Write back each entry precisely as it is given.

Excerpted records ->
____
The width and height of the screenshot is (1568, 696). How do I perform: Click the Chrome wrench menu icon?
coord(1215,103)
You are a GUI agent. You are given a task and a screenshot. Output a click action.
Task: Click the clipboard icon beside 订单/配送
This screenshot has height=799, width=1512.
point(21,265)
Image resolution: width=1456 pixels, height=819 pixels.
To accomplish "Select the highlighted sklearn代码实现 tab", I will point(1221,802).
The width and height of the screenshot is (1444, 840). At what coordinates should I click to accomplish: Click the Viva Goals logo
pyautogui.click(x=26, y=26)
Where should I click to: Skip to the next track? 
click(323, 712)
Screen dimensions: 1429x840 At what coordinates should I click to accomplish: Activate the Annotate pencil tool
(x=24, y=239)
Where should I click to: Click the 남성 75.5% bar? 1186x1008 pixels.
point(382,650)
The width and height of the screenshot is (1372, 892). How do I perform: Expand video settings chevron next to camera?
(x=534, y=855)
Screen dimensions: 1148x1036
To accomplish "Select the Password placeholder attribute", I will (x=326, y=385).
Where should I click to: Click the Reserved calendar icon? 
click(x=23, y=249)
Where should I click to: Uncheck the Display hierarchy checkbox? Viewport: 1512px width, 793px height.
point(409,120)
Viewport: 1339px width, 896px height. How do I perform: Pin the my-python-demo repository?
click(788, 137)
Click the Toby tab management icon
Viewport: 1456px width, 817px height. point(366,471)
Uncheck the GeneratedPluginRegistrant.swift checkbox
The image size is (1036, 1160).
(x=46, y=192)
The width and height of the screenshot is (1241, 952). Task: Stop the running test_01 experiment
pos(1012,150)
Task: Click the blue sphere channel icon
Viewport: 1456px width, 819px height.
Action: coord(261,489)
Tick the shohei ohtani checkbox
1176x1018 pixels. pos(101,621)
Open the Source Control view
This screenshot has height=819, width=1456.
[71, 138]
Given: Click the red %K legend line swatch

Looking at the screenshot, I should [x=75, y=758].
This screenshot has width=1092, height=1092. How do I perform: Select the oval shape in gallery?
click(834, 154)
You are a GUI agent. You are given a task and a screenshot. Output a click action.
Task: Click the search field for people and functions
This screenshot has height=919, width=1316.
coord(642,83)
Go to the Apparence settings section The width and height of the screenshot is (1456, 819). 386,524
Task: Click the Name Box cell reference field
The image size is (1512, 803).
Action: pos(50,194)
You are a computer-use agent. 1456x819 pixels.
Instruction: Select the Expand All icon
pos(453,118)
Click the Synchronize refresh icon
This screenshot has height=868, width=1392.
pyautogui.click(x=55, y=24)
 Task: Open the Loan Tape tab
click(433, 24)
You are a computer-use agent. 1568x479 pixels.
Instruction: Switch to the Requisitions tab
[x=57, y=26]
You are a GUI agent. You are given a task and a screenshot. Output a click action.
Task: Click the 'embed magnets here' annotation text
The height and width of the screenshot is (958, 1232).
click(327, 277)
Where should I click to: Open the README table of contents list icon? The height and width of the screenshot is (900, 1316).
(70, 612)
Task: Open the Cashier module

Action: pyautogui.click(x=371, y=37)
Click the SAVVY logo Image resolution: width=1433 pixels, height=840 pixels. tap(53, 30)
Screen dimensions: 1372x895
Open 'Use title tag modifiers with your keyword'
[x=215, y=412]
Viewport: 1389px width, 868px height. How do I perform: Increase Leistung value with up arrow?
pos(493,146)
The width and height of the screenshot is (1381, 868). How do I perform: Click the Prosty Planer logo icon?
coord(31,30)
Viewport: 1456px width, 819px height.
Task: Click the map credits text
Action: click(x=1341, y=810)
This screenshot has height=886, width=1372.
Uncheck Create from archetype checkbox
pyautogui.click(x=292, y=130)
____
Answer below ->
The width and height of the screenshot is (1568, 696). How do I perform: Click the Chrome wrench menu icon?
coord(1215,103)
You are a GUI agent. You are given a task and a screenshot. Output a click action.
Task: Click the clipboard icon beside 订单/配送
This screenshot has height=799, width=1512.
point(21,265)
Image resolution: width=1456 pixels, height=819 pixels.
To accomplish "Select the highlighted sklearn代码实现 tab", I will point(1221,802).
The width and height of the screenshot is (1444, 840). At what coordinates should I click to accomplish: Click the Viva Goals logo
pyautogui.click(x=26, y=26)
Where should I click to: Skip to the next track? 
click(323, 712)
Screen dimensions: 1429x840 At what coordinates should I click to accomplish: Activate the Annotate pencil tool
(x=24, y=239)
Where should I click to: Click the 남성 75.5% bar? 1186x1008 pixels.
point(382,650)
The width and height of the screenshot is (1372, 892). How do I perform: Expand video settings chevron next to camera?
(x=534, y=855)
Screen dimensions: 1148x1036
To accomplish "Select the Password placeholder attribute", I will (x=326, y=385).
Where should I click to: Click the Reserved calendar icon? 
click(x=23, y=249)
Where should I click to: Uncheck the Display hierarchy checkbox? Viewport: 1512px width, 793px height.
point(409,120)
Viewport: 1339px width, 896px height. How do I perform: Pin the my-python-demo repository?
click(788, 137)
Click the Toby tab management icon
Viewport: 1456px width, 817px height. point(366,471)
Uncheck the GeneratedPluginRegistrant.swift checkbox
The image size is (1036, 1160).
(x=46, y=192)
The width and height of the screenshot is (1241, 952). Task: Stop the running test_01 experiment
pos(1012,150)
Task: Click the blue sphere channel icon
Viewport: 1456px width, 819px height.
Action: coord(261,489)
Tick the shohei ohtani checkbox
1176x1018 pixels. pos(101,621)
Open the Source Control view
This screenshot has height=819, width=1456.
[71, 138]
Given: Click the red %K legend line swatch

Looking at the screenshot, I should [x=75, y=758].
This screenshot has width=1092, height=1092. How do I perform: Select the oval shape in gallery?
click(834, 154)
You are a GUI agent. You are given a task and a screenshot. Output a click action.
Task: Click the search field for people and functions
This screenshot has height=919, width=1316.
coord(642,83)
Go to the Apparence settings section The width and height of the screenshot is (1456, 819). 386,524
Task: Click the Name Box cell reference field
The image size is (1512, 803).
Action: pos(50,194)
You are a computer-use agent. 1456x819 pixels.
Instruction: Select the Expand All icon
pos(453,118)
Click the Synchronize refresh icon
This screenshot has height=868, width=1392.
pyautogui.click(x=55, y=24)
 Task: Open the Loan Tape tab
click(433, 24)
You are a computer-use agent. 1568x479 pixels.
Instruction: Switch to the Requisitions tab
[x=57, y=26]
You are a GUI agent. You are given a task and a screenshot. Output a click action.
Task: Click the 'embed magnets here' annotation text
The height and width of the screenshot is (958, 1232).
click(327, 277)
Where should I click to: Open the README table of contents list icon? The height and width of the screenshot is (900, 1316).
(70, 612)
Task: Open the Cashier module

Action: pyautogui.click(x=371, y=37)
Click the SAVVY logo Image resolution: width=1433 pixels, height=840 pixels. tap(53, 30)
Screen dimensions: 1372x895
Open 'Use title tag modifiers with your keyword'
[x=215, y=412]
Viewport: 1389px width, 868px height. How do I perform: Increase Leistung value with up arrow?
pos(493,146)
The width and height of the screenshot is (1381, 868). How do I perform: Click the Prosty Planer logo icon?
coord(31,30)
Viewport: 1456px width, 819px height.
Task: Click the map credits text
Action: click(x=1341, y=810)
This screenshot has height=886, width=1372.
Uncheck Create from archetype checkbox
pyautogui.click(x=292, y=130)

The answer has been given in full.